I have the three bladed stihl one that I have tried to use on my FS110. I don't really like it to tell ya the truth. It's good on heavy weeds like big thistles, but it sucks on woody material. So, don't get that one! From what I've read if you have actual small woody stuff you want the circ saw type. I would suggest one with fewer teeth and no carbide. You should be able to sharpen it yourself then.


----------



## msvold (Mar 4, 2013)

http://www.ebay.com/itm/Carbide-Tipped-Brush-Blade-Forester-/280895246251

I've used this blade for 3+ years - couple of carbide teeth broken off but for the most part I've been pretty successful using it.


----------



## Nonprophet (Mar 4, 2013)

Zombiechopper said:


> I have the three bladed stihl one that I have tried to use on my FS110. I don't really like it to tell ya the truth. It's good on heavy weeds like big thistles, but it sucks on woody material. So, don't get that one! From what I've read if you have actual small woody stuff you want the circ saw type. I would suggest one with fewer teeth and no carbide. You should be able to sharpen it yourself then.



Yeah, I wondered how the 3 bladed ones would work in heavy brush. Make no mistake, the 80 tooth carbide one I bought worked great--it would cut through 2" saplings before I ever knew it, just sweeping side to side near the ground. Still, I think having one that could be sharpened would be nice as well as not being destroyed by barbed wire because knowing this property like I do, I can count on finding more buried barbed wire....


----------



## dingeryote (Mar 4, 2013)

Try to find an Oregon Shredder blade.

Not so good on saplings bigger than 2" but for blackberry brambles and heavy woody weeds and grass, there is nothing that compares.
They sharpen back up with a grinder, but it takes some serious contact with rocks to dull them. Barb wire dosn't phase them at all.

We can run them for a week in the sand, murdering the blackberrys and Sassafrass, and using the tip of the blade to destroy the woodbine vines that are at, or just under, the surface. 

Rumor is that Oregon pulled them from inventory last fall, but I am sure there are some out there still.
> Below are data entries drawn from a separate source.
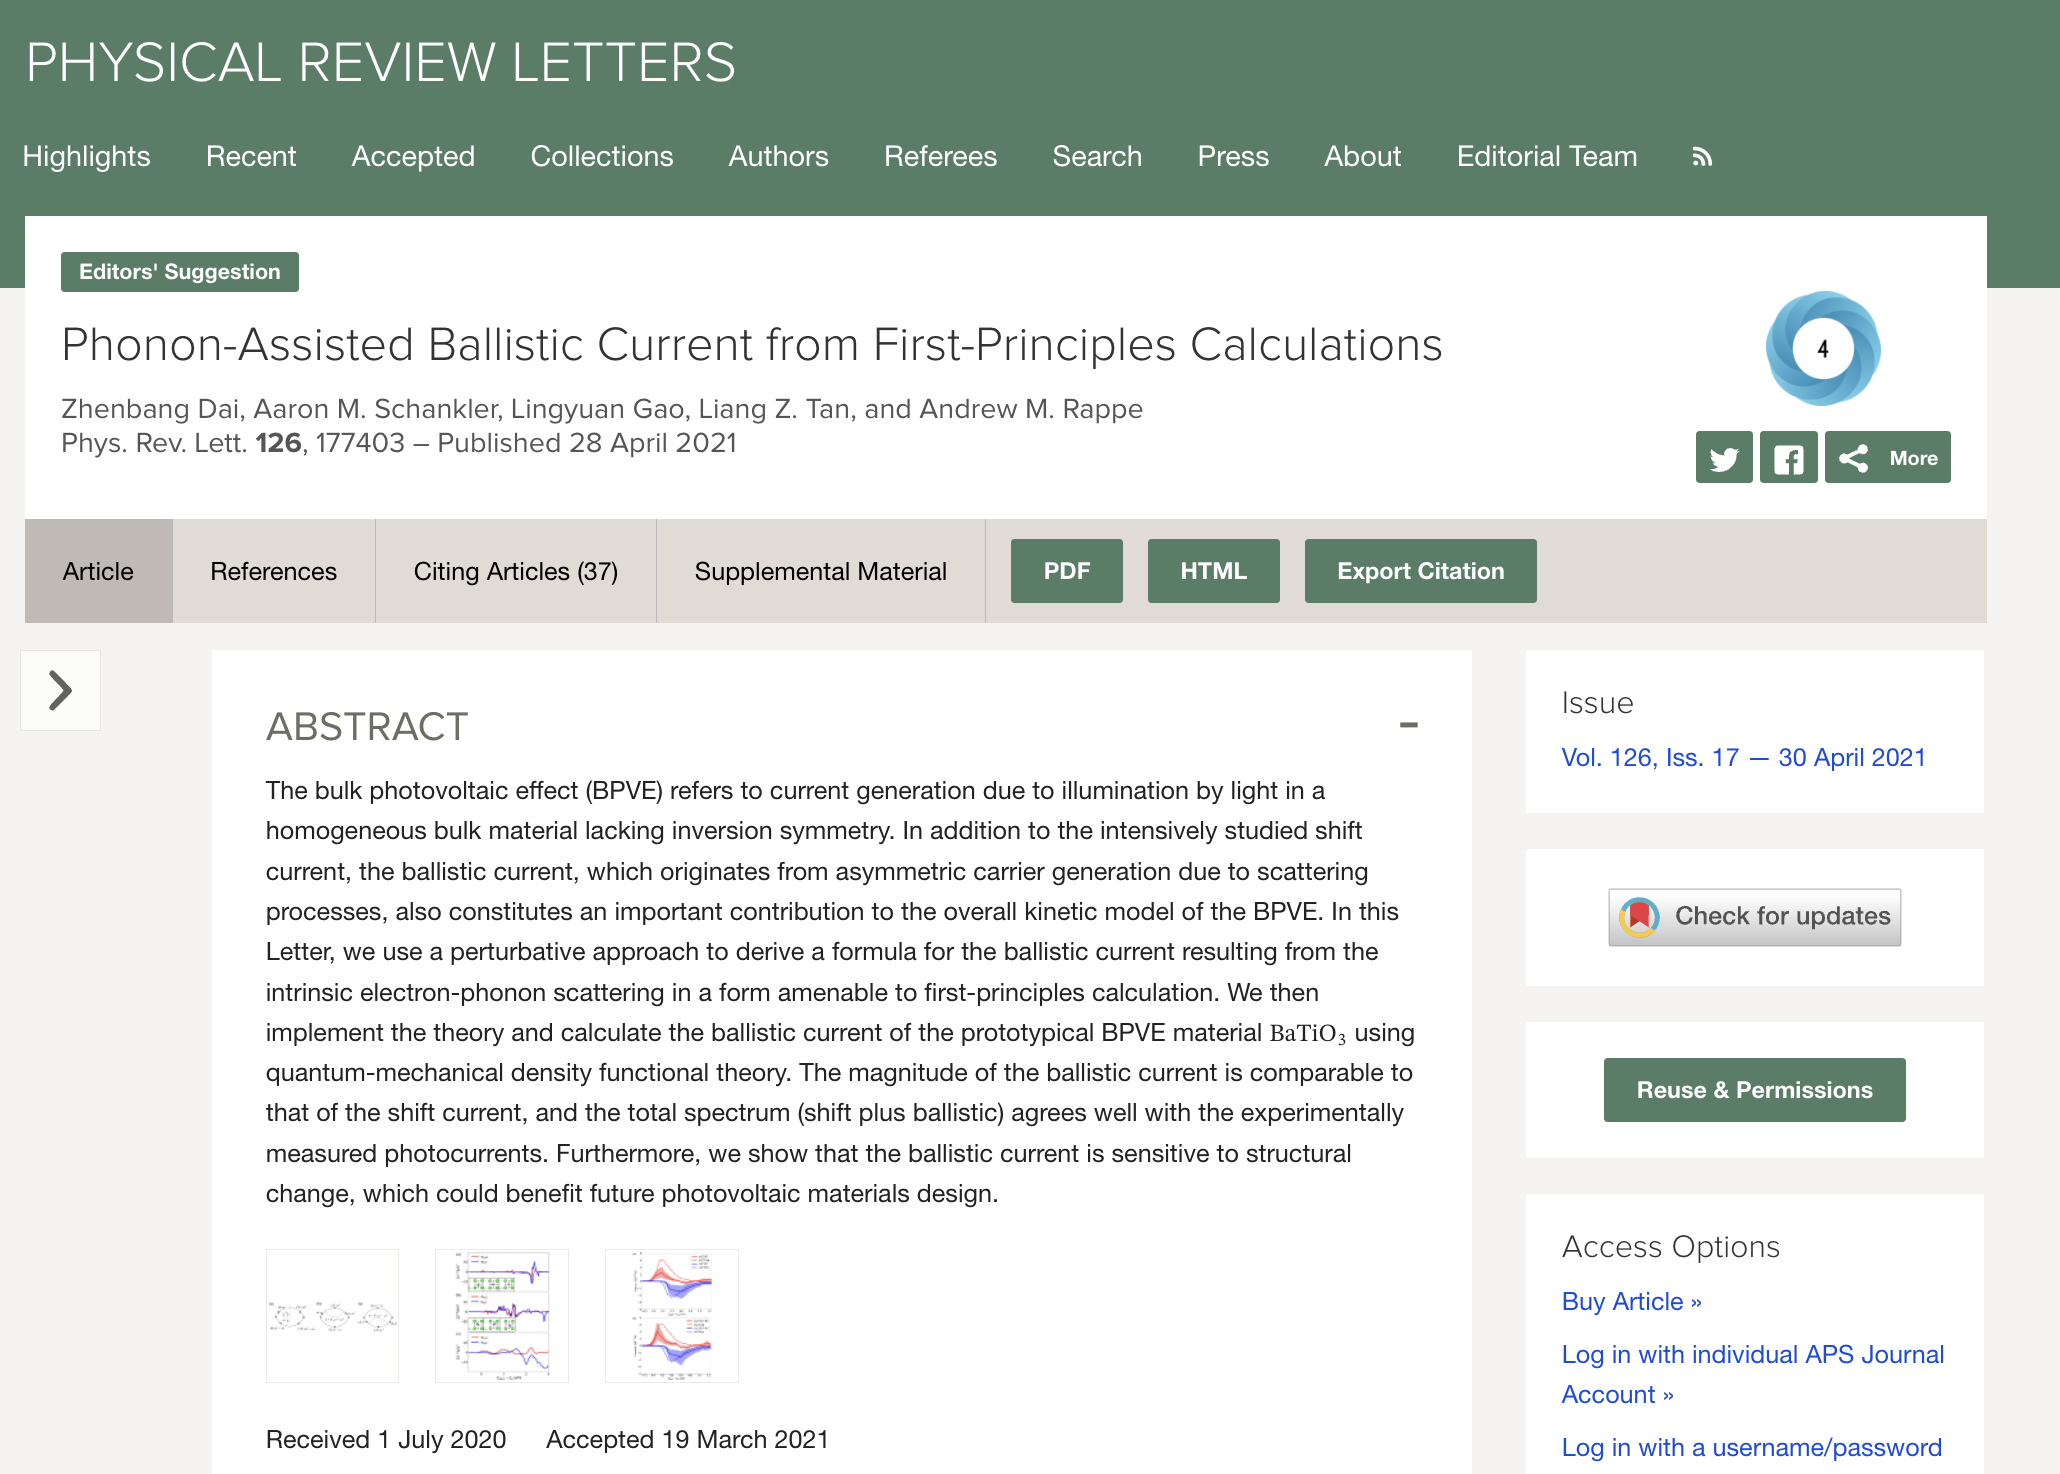Follow the Vol. 126, Iss. 17 link
The width and height of the screenshot is (2060, 1474).
(1743, 757)
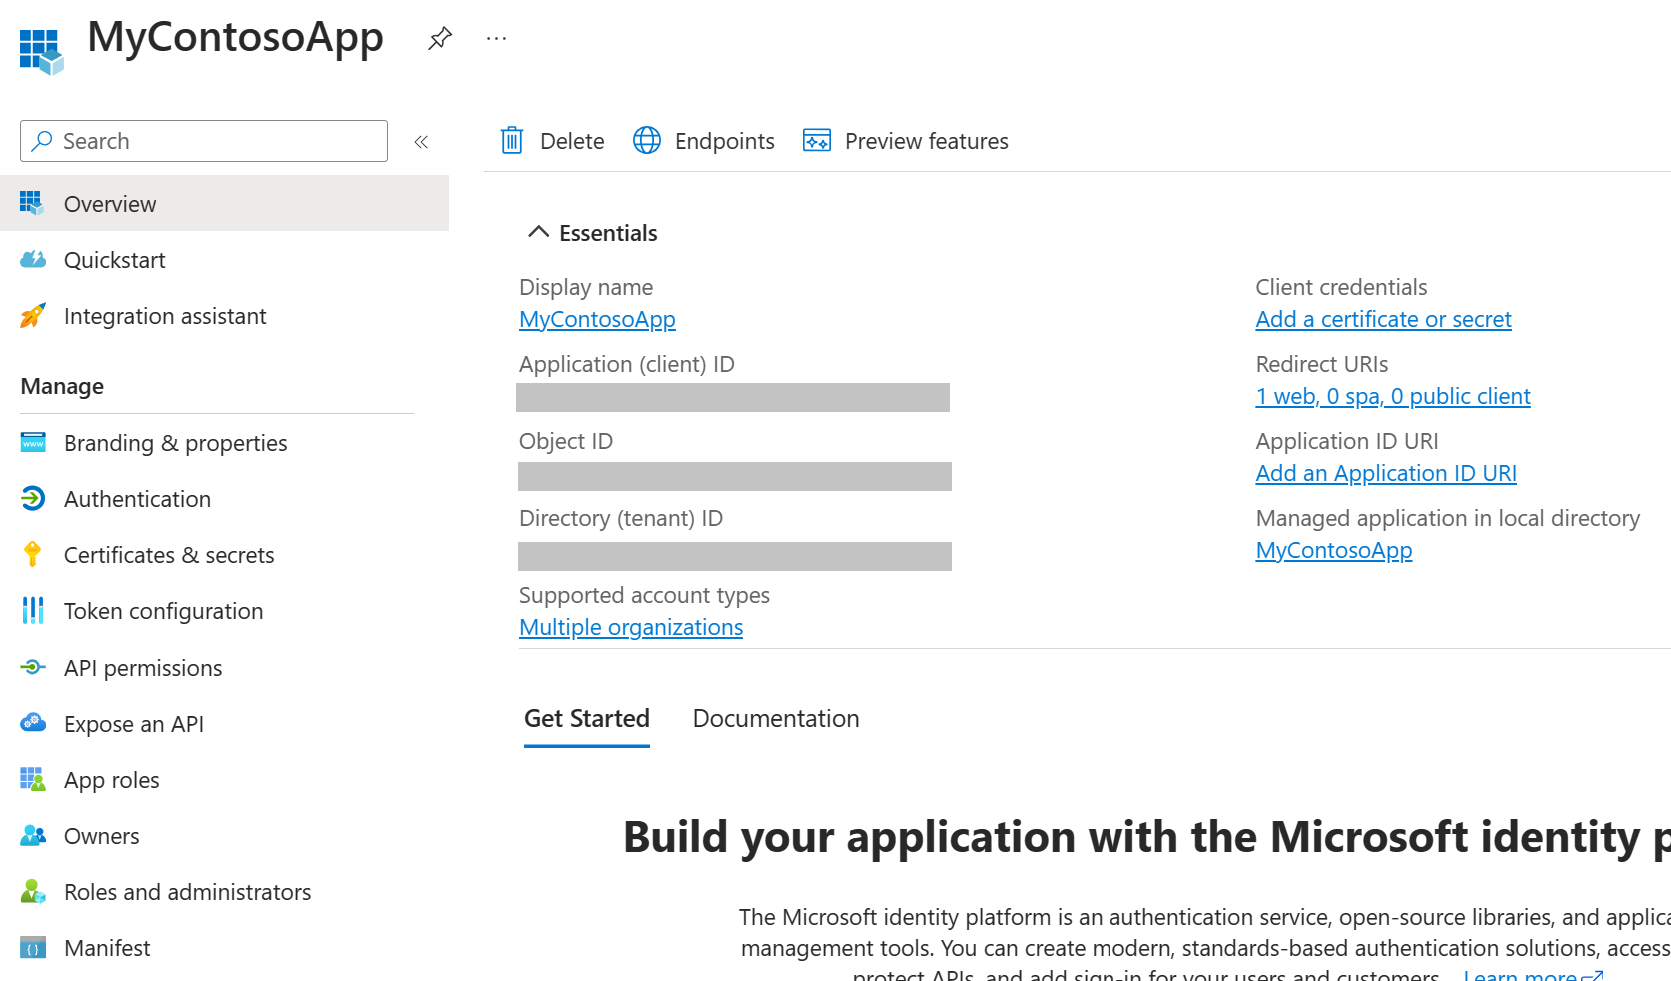Viewport: 1671px width, 981px height.
Task: Click Multiple organizations account types link
Action: (631, 628)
Another one we have good luck with, is the 7 or 9" Forrester chainsaw tooth brush cutter blade. They take the sand and dirt a LOT better than the Stihl saw blades, and sharpen back up with a file. They really come into thier own on saplings and Autumn Olive more than Blackberrys though.

Stay safe!
Dingeryote


----------



## ROWDY (Mar 4, 2013)

I personally like the three blade brush knife. As I worked for a farmer in my high school years, one of my jobs were to trim under the electric fences. At that time it was an FS76. It would remove some of the wood fence post if you don't watch it. Yes, if you do hit a rock you will know it. It did take me about 3 or 4 miles of fence to learn how it works the best. My advice is to work it slow. If you get just whipping it around in tall grass, it will wrap up easy. Take it slow and keep clear of down tall grass. As I am retired of doing that for a living now, I now use one on an FS80 here at home for burr docks, weeds around the pond, multi-flower roses, tree saplings, and anything else that's ugly.


----------



## Frank Boyer (Mar 4, 2013)

I use the triangle blades on stuff up to 1 1/2". It gets slow after 1". The Stihl 25 tooth chisel blade will go through 3" stuff with a fs550 pushing it. For metal blades, change over to a limit stop from the big plastic cover for the string trimmer.


----------



## sawfun9 (Mar 5, 2013)

I have one of one of those carbide blades for my 550 and it will go through 4" of any wood you can put it to, and no rpm drop.

I haven't used a fs130 but if it's anything like my fs250r, the brush knife is good to about 1" but will cut 2" with work and being very sharp. I was able to take down a 3" maple with it but very slowly and it tended to burnish a good bit. For a lot of under 1/2" weeds I'd use 105 line.


----------



## racerjohnbf (Mar 5, 2013)

STIHL Trimmer Chisel Tooth Circular Saw Blade | STIHL USA Mobile

This is the only brush blade I use. Cuts sticker briars like butter and lets you chop them up so they lay flat. I use in on an FS-90 and can cut up to about 4" diameter trees if it's sharp. The trick is to just tap it a few times on each side so you don't get the blade hot and smoking. 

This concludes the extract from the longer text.